Unlikely. What will happen is that instead of one big push to the EU they will try again on the local level. That's how companies abuse the EU all the time. First try to lobby the EU itself for a one-stop-shop approach, and if that fails they go after the member states.
That will be a lot harder though cause way more people actually pay attention to what their governates are doing compared to the EU (assuming of course a significant proportion of the population actually cares and opposes stuff like this).
Yes, true, it is harder and will cost more and it will take more time. But I'm pretty sure that they'll try. You can expect the same for the DSA, which is a major thorn in the side of the advertising industry.
Privacy is an excellent example. At first it was locally dealt with, and big tech would lobby the individual countries for all kinds of exceptions and ways to effectively get regulatory capture. Then, in 1995 the EU created the DPD.
Big tech and the advertising industry responded by sidestepping the new regulation to make deals with the individual countries to undermine it, and actually managed to get close to getting their way, and possibly to get it repealed completely.

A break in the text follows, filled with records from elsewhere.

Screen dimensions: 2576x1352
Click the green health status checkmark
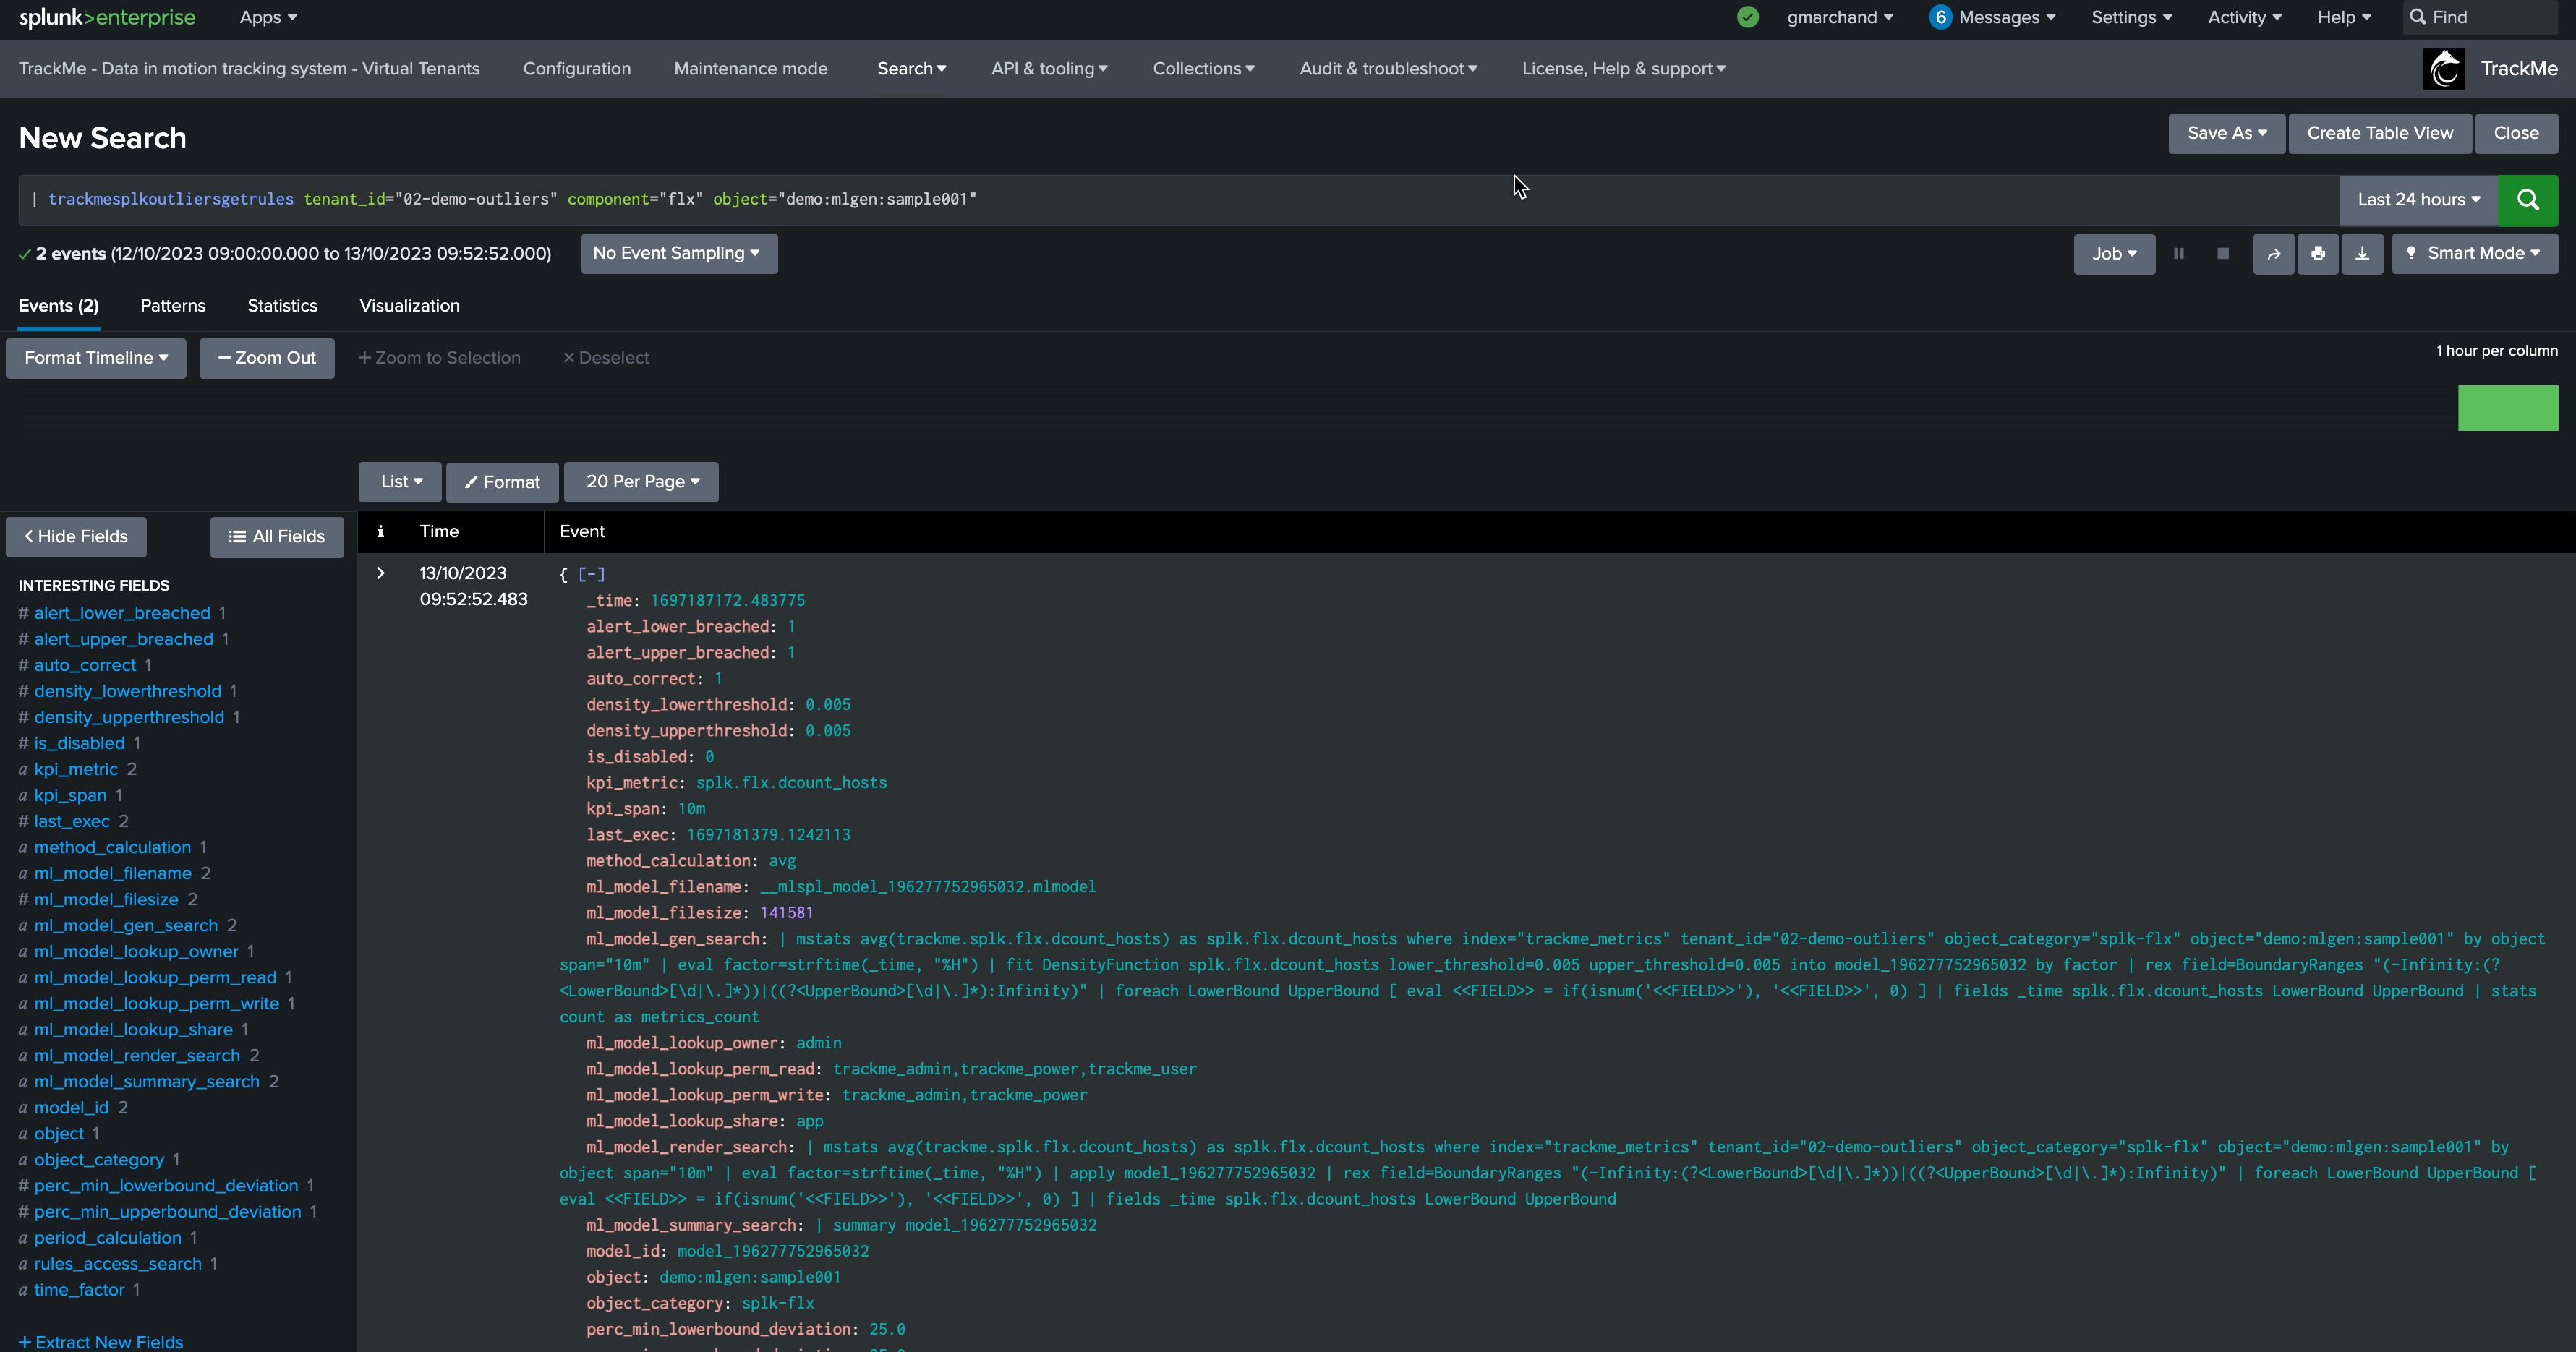coord(1747,17)
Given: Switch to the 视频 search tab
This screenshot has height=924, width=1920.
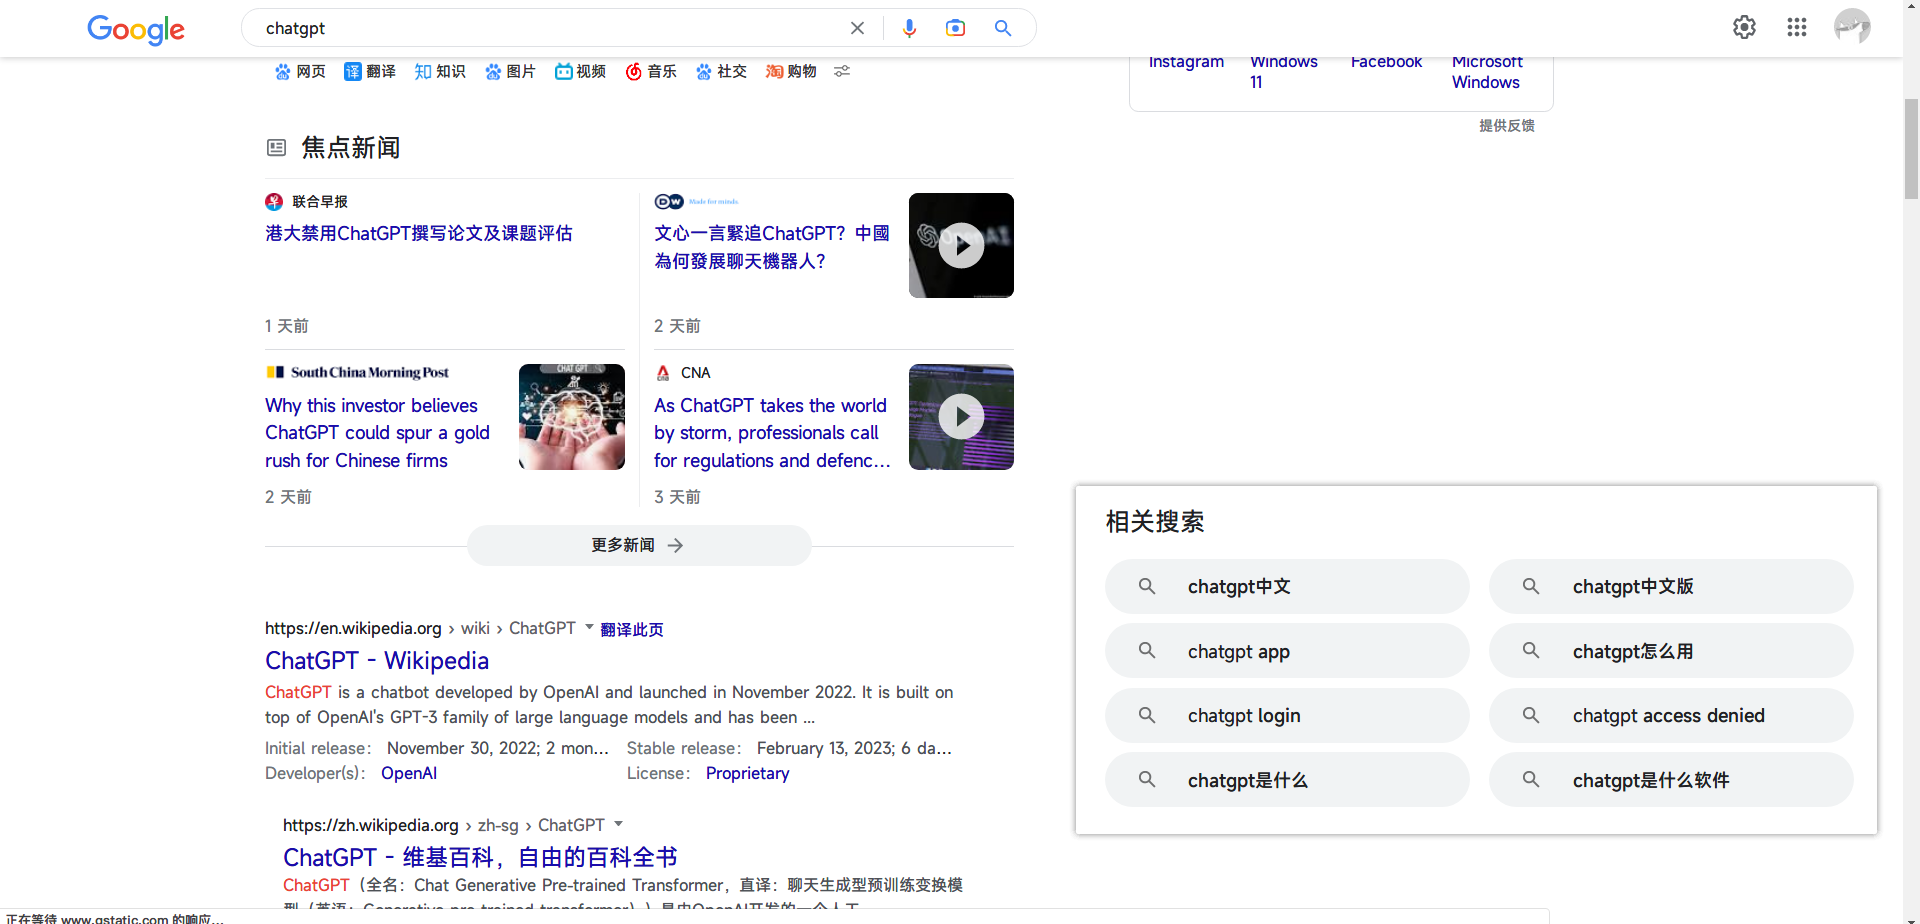Looking at the screenshot, I should 580,71.
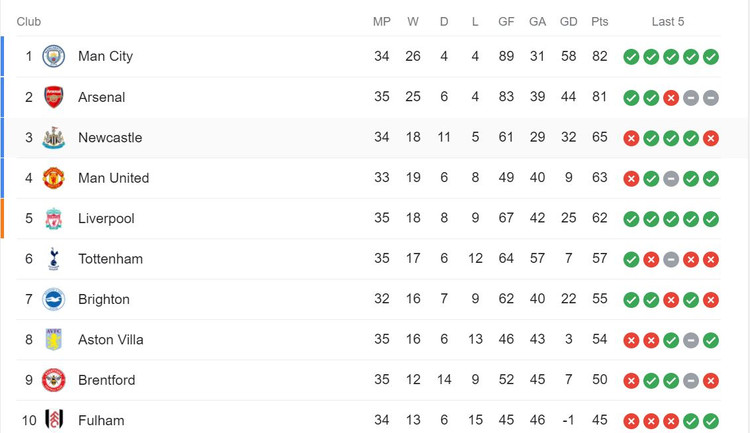Open the Arsenal team name link
The height and width of the screenshot is (433, 750).
tap(101, 97)
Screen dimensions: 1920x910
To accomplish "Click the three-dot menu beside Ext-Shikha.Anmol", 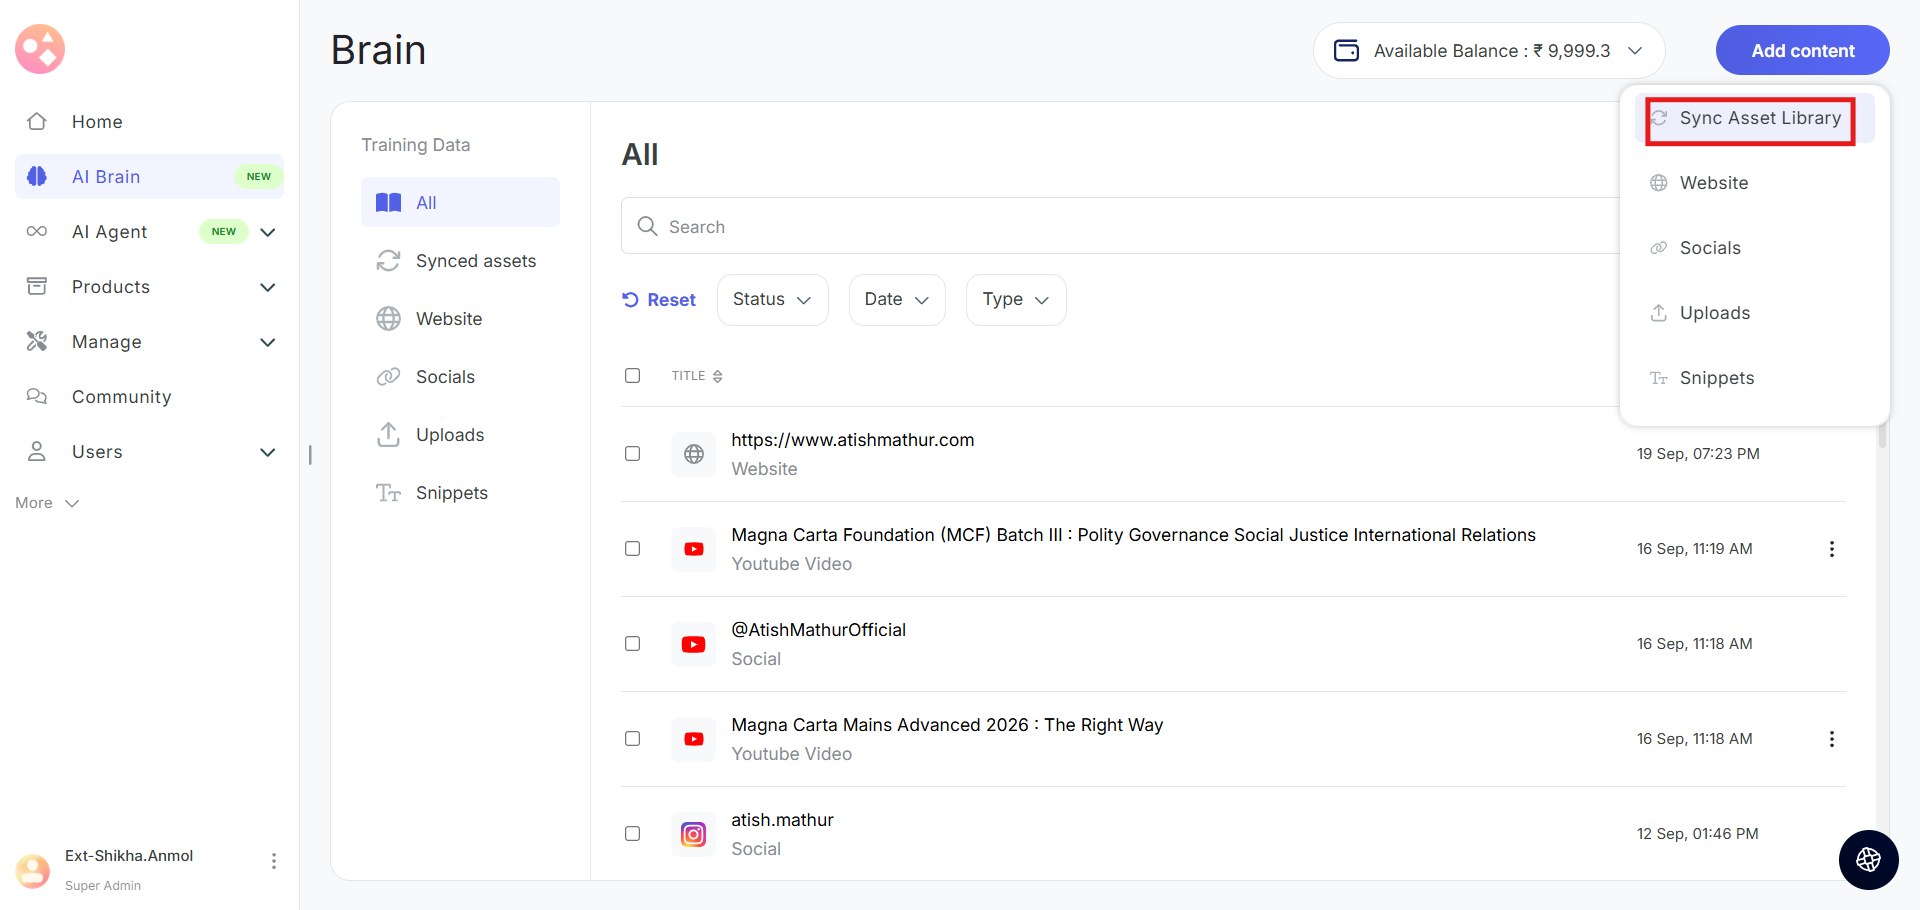I will pos(273,861).
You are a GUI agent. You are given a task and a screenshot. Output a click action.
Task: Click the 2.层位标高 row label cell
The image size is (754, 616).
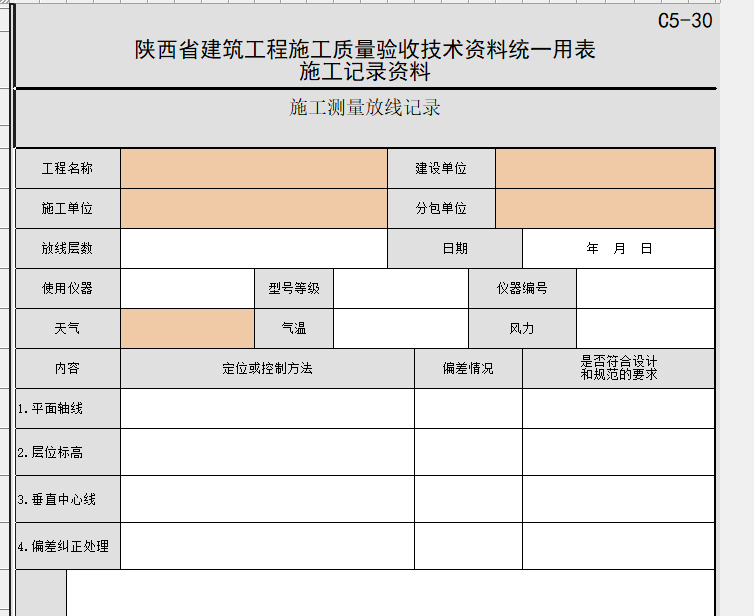[x=67, y=452]
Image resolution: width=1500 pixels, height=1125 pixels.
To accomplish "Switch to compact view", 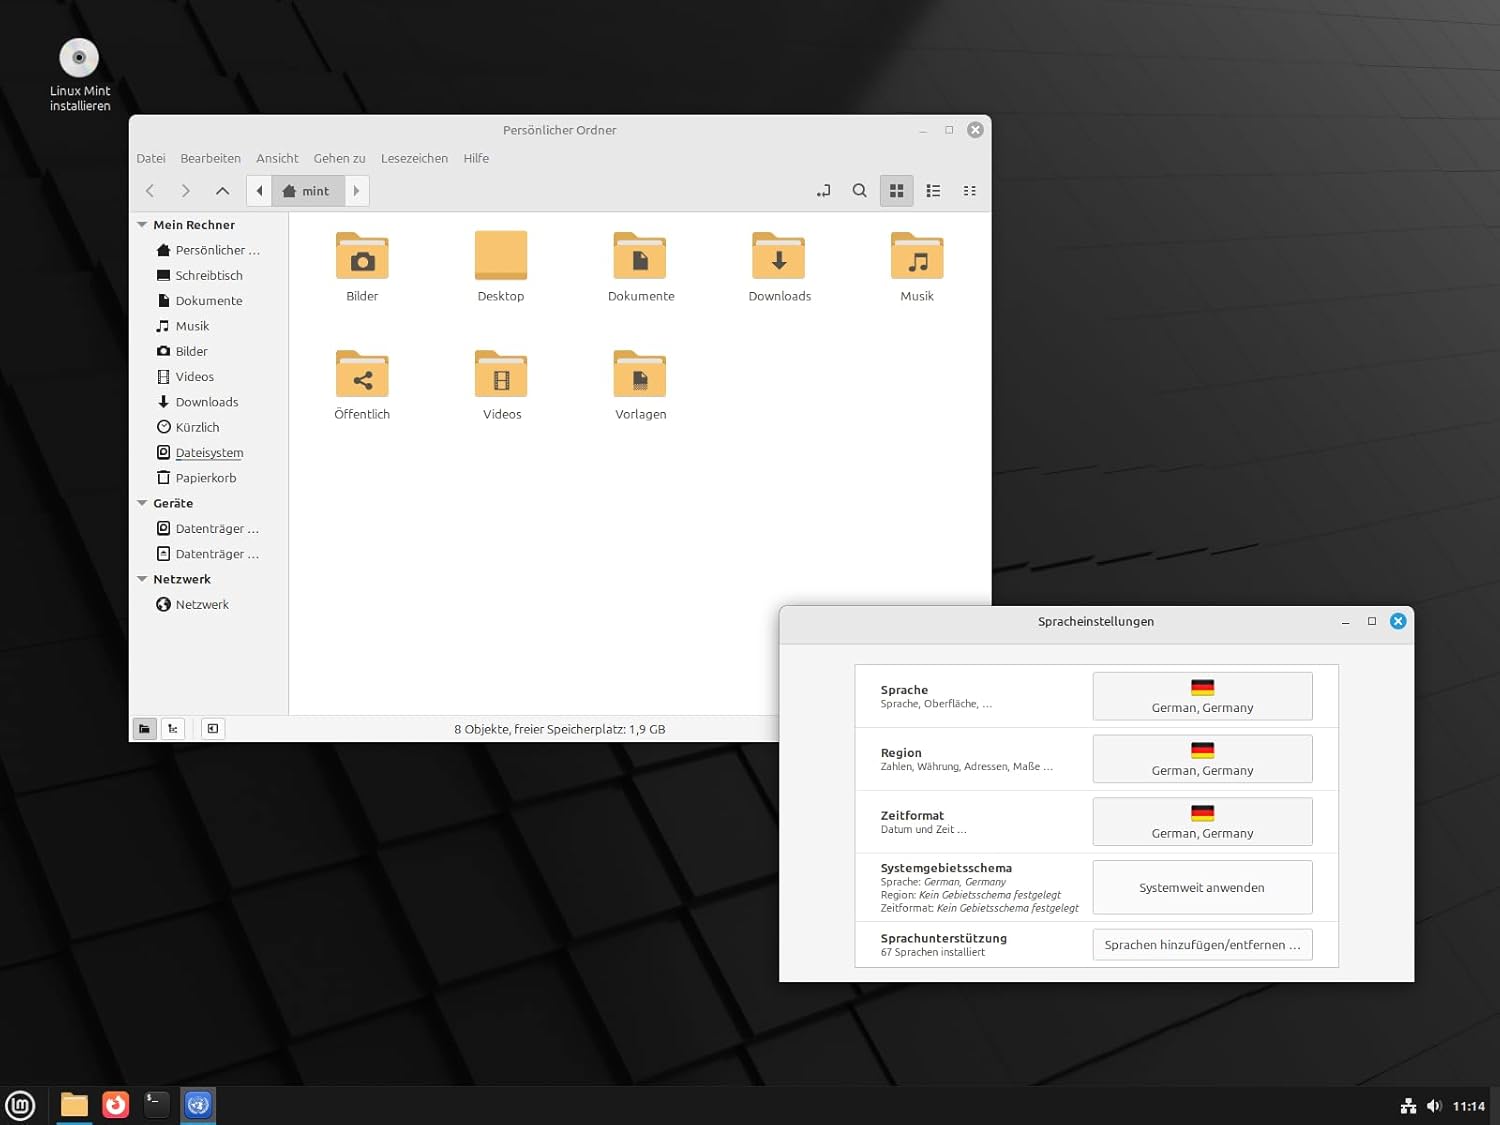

This is just venue shopping, can't get what you want in one place then you just fragment it and try to get multiple smaller deals. So I totally expect a similar thing to happen around this subject, the stakes are just too high for them to ignore the whole EU for their games.
Well, the smaller states are also easier to pay off, especially if they have already adopted the strategy of being the least regulated place in the EU.
Though admittedly the example Cyprus indicates that the strategy could be to simply quietly ignore the law when it comes to foreign interests.